WRITTEN REQUEST A >> In the article on drawing overseas Singaporeans home, print the words beginning at "The 25-year-old founder" and ending after "with a grimace.", without any changes.
WRITTEN REQUEST B >> Write what follows the last sentence of the article on drawing overseas Singaporeans back home, continuing it in the same style.

The 36-year-old, who had previously spent 17 years studying and working in the US, admits that the deal was hard to beat. "Funding here is a big draw and less time is spent writing tedious research grants," she says.
But handsome job opportunities are only half the story. She yearns to feel an emotional connection to her country. "It has to be a story of falling in love with where you came from," says Huber, whose father is Swiss and mother, a Chinese Singaporean. "It would be nice to find that you genuinely feel that way."
Lawyer Moses Lin, who came back in 2006 from the UK, shares the same sentiment. Instead of using economics as a magnet, he suggests that the state focuses on "strengthening emotional attachments and creating a sense of ownership" by giving more people a say in how Singapore is run.
The 25-year-old founder of Confluence, an annual overseas symposium where Singaporean students engage in discussions with ministers, finds the state's hard-sell tactics a turn-off.
He recalls frequent visits by government delegations from Singapore while he was a law student at University College London. "They would always try to push the economic side, like getting people to join the public sector," he says with a grimace.
The sales pitch was predictable: relatively low living costs compared to other major cities and a good track record of job creation over the last few years. The website of Contact Singapore, a partnership between the Economic Development Board and the manpower ministry to attract global talent, carries a list of the nation's growth industries and high-demand occupations.
But Lin points out: "If it's just about jobs, there are many cities in the world that are better. Lawyers in Hong Kong earn three to four times more than those here."
By replicating the work of headhunters and multinational corporations looking for overseas Singaporeans to fill local positions, efforts like Contact Singapore's may be redundant today.

INFORMATION SUPPLIED >>
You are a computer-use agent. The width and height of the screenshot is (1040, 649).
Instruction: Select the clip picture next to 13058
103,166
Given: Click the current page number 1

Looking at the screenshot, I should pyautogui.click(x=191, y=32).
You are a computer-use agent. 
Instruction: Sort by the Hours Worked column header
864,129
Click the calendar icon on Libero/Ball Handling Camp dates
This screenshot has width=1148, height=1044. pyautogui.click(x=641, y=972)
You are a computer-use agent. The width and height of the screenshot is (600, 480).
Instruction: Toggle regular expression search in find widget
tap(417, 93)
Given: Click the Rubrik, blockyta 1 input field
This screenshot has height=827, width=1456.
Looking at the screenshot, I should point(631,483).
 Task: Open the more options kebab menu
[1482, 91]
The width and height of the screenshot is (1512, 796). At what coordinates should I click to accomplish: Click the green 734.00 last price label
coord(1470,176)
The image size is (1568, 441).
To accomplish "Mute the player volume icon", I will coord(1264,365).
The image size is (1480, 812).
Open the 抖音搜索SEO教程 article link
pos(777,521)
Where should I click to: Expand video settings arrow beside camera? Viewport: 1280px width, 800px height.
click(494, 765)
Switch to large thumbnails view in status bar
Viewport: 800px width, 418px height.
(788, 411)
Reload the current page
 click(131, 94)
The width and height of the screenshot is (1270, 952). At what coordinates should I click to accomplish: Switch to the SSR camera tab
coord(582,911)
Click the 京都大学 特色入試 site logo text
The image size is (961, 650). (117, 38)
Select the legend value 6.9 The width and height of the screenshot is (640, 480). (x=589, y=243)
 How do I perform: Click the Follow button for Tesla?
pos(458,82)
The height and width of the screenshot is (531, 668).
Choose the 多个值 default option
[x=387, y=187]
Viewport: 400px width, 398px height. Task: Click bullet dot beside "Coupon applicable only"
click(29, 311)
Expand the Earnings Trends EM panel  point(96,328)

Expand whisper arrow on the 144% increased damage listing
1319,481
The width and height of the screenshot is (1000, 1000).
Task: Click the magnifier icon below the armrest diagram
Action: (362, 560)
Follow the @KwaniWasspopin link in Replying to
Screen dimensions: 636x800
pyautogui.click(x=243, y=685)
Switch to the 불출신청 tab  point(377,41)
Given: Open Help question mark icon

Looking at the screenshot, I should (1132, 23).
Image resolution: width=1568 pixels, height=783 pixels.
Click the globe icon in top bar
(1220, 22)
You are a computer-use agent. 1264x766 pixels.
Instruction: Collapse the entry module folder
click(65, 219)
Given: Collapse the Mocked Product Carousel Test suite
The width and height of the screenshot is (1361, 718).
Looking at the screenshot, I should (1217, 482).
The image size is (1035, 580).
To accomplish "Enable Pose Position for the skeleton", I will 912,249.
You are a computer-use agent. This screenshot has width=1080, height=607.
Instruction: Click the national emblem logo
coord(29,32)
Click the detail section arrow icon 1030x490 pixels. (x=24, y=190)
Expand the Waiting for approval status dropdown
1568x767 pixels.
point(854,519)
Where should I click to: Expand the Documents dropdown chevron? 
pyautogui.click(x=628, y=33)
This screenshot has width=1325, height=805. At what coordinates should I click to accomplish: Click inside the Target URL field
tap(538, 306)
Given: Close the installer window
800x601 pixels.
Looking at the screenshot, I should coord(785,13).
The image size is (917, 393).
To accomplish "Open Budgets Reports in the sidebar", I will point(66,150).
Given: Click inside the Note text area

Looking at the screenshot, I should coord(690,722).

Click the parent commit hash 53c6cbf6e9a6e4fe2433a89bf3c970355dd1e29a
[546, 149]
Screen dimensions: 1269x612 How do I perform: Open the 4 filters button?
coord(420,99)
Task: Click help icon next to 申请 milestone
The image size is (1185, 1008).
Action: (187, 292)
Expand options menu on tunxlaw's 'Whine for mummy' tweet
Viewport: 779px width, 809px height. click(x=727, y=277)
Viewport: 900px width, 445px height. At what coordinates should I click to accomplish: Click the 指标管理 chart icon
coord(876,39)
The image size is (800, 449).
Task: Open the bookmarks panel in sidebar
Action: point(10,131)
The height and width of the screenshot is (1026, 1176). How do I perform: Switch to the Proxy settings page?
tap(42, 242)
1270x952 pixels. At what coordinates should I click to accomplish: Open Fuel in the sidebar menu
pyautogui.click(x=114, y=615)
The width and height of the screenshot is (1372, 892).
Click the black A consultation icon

EXERCISE RESULT A >>
The 25-year-old founder of Confluence, an annual overseas symposium where Singaporean students engage in discussions with ministers, finds the state's hard-sell tactics a turn-off.
He recalls frequent visits by government delegations from Singapore while he was a law student at University College London. "They would always try to push the economic side, like getting people to join the public sector," he says with a grimace.

EXERCISE RESULT B >>
International migration specialist and consultant to the United Nations Peter Stalker says: "I'm not sure that adds any value on top of what companies would be doing by themselves. I somehow doubt it."
Patriotism aside
Pockets and stomachs aside, the Government has also tried to appeal to the conscience of overseas Singaporeans. Despite the obvious attempts to tug at the heartstrings through rousing National Day songs and speeches, returnees say that the government's pleas have had little to do with their decisions to return.
"People go home because of their own reasons," says Stalker. "It's more of a question of nostalgia than guilt. It probably is a good idea to reach out, but don't guilt them. Unlike in undeveloped countries, it's not going to make them feel that they impoverish the country by staying away."
Few have responded to the call for loyalty. For starters, many overseas Singaporeans see themselves as Asians rather than Singaporeans.
The country's cultural policies that promote identification with one's ethnic roots have led to the creation of a 'hyphenated identity', one that diminishes their understanding of what it means to be Singaporean, says Dr Elaine Ho, a Singaporean social-cultural geographer from London's Royal Holloway College.
While studying in Brighton, 26-year-old Vivek Krishna found it frustrating to repeatedly explain where he came from. "People had this thinking that Singaporeans must be Chinese. They don't understand that the country is multicultural, so I had to explain that my roots are in India but my parents are Singaporean."
It does not help that Singapore is bulldozing its nostalgia-rich landmarks in a bid to shed its old, dowdy image. Familiarity with the local landscape can provide a firmer grasp on national identity and ease the process of settling back in, says Leong.
This rapid change in landscape spells a deep loss for many, like Britain-based Josephine Chia.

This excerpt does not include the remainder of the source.